I’m aware that ‘special needs’ and ‘special educational needs’ are also used to describe children who aren’t disabled. It’s probably helpful to have an umbrella term for both transient and enduring support needs, particularly in schools. I think my preference would simply be ‘additional needs’ and/or ‘additional educational needs’. Both seem more accurate and less loaded and possibly harder to corrupt into terms of abuse. Maybe.
But, what bothers me most is that the language we use to describe disabled children, and to explain disability and support to disabled children, can make developing self-awareness and self-advocacy harder. I know that not all disabled children will be able to advocate for themselves, but for those that will, or those who might, I have some suggestions:
Use words that they’ll use as adults
Think about the words that adult services and adult self-advocates use. My son was diagnosed with Asperger Syndrome when he was 6 years old, but we’ve interchangeably used Aspergers, autism, autistic and autism spectrum/autistic spectrum. I’d like to say this was a brilliant bit of forward-thinking, but it wasn’t, it was purely accidental and largely resulted from my own dithering around the person-first language I’d been trained in and the identity-first language that felt more personal and powerful. Alongside using the word disabled, and other terms that are specific to what disables him, he’s developed a broad and varied vocabulary, not just to choose for himself, but so that he isn’t stymied when he encounters someone who uses different terms.
My hope is that as he approaches adulthood he is reasonably well-equipped to engage with both professionals/service providers and with other autistic and disabled advocates and activists. This would be so much harder if he’d only heard us describe him as ‘being special’, having ‘special needs’ or if, like some parents, we’d never even told him his diagnosis.
Don’t minimise or rely on cutesy words
Words like autism and disability continue to scare some parents. It’s understandable given that the discourse of child development uses words and phrases like ‘risk’ and ‘red flag’ (and delay, disorder and failure) to describe and highlight anomalies (I view anomalies as a neutral term, different not less and all that). Parents, teachers and clinicians often skirt around language, avoiding those apparently scary words, and try to use what’s seen as more child-friendly language to describe children. For example (and this is not exhaustive!):
It’s not that we should never use these words, I just think they shouldn’t be the only words we use. It’s a bit like teaching children anatomical terms for their bodies, we need to provide children with the correct terms to describe themselves as well as their bodies.
(Also, try to avoid using words which suggest naughtiness or nastiness, even if you think they can’t hear or understand you)
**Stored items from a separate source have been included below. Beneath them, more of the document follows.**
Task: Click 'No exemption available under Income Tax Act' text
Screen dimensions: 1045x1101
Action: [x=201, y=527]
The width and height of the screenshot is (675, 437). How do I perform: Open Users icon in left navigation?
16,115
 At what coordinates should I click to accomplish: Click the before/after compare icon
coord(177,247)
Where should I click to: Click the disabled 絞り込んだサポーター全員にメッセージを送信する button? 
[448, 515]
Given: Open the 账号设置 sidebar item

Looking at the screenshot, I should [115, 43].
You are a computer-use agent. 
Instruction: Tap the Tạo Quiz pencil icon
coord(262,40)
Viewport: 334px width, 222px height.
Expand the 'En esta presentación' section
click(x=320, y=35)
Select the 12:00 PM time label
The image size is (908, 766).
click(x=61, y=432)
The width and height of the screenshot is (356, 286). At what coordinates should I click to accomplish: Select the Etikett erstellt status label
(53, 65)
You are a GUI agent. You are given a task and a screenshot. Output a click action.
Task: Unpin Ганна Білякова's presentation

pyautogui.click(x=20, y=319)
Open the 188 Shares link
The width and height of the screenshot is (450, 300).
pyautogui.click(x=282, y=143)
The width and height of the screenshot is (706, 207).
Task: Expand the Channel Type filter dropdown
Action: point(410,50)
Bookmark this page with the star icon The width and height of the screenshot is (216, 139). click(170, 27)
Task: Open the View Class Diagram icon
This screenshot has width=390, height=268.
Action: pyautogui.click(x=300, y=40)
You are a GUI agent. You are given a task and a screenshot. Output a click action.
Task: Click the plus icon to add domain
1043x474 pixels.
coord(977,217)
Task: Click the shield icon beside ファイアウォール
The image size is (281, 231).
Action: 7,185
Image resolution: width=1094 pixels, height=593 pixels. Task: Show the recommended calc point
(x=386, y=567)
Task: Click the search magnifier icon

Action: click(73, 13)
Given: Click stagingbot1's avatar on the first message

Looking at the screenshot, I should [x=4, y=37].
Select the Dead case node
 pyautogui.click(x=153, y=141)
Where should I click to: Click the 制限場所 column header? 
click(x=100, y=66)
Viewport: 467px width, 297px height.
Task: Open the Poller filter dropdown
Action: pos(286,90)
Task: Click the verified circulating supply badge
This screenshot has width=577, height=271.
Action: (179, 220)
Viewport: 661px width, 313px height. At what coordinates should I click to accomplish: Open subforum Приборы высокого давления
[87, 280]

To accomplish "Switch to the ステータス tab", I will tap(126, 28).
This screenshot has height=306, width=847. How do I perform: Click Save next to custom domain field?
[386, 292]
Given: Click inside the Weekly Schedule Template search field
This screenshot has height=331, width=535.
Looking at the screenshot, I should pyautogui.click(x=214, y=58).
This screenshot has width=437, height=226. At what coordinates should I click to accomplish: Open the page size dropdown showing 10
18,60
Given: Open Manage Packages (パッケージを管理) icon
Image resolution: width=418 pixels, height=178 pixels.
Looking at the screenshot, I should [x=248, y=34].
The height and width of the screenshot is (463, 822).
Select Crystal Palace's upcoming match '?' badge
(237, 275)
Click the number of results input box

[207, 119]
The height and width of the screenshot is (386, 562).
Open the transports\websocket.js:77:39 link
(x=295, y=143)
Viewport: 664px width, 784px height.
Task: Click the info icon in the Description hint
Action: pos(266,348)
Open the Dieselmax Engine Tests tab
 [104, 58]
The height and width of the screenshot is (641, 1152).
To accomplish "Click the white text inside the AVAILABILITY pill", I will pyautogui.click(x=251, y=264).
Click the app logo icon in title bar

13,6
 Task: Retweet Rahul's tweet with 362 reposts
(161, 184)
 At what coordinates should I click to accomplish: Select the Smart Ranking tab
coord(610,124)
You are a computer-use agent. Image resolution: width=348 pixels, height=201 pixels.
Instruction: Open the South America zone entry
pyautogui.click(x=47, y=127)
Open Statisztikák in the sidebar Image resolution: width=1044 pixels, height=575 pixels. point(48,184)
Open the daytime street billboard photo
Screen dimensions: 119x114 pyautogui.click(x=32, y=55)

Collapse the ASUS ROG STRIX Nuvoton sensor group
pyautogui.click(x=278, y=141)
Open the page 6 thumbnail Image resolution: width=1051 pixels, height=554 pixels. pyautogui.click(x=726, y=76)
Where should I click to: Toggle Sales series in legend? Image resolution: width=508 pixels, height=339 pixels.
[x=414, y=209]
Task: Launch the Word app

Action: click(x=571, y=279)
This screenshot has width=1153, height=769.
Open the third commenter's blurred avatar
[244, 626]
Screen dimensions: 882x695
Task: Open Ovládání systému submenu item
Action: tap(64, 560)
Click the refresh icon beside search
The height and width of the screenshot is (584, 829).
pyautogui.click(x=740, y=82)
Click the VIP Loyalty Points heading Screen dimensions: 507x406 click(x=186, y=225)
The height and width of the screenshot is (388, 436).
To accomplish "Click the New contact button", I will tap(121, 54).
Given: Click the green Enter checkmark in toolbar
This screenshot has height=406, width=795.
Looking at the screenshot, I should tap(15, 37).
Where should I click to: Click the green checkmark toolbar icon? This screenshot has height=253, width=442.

Try not to hide what you do to advocate for your child from your child. As far as is possible, involve and explain what you are doing and why, especially as your child gets older. Whether it’s sending an email to school, making an application for extra support, asking for help, or filling in a disability benefit claim, talk about it and involve your child, as one day they might or will need to do these things for themselves. Involving and engaging children in their support and reviews not only reminds professionals that there’s a real child involved, it also gives our children a chance to be a part of the process and learn new and useful skills.
If you are autistic/disabled yourself, or have any support needs, talk to your child about it. I am guilty of unintentionally hiding how hard some things are for me, but I’m trying to be more open and honest about what supports I’ve had that have helped me live, work and study better.
Don’t be a doormat, show your child that you will stand up for yours and theirs and other peoples rights. If they spot an injustice help them address it, write an email together or go and complain. Discuss what’s going on in the world and explore the sorts of things ordinary people have done and can do to make a difference.
Don’t force compliance
This is probably my biggest worry with many of the interventions used for autistic children. Whether it’s ABA or social stories or emotional literacy, or whatever school and professionals are offering, we need to check and double check that our children aren’t being taught or conditioned to ignore their own discomfort. Teaching and supporting self-advocacy and autonomy, and especially bodily autonomy, is vital. For more on autonomy, see this post.
The words we use to describe our children become the words they use to describe themselves. These words and the language we give our children to describe themselves matter. Hopefully, our children will be adults for far longer than they will have been children, so getting the foundations right, giving our children words and language and skills which empower them, which make them feel good about themselves, perhaps which enable them to find their community, and which help them self-advocate, matters.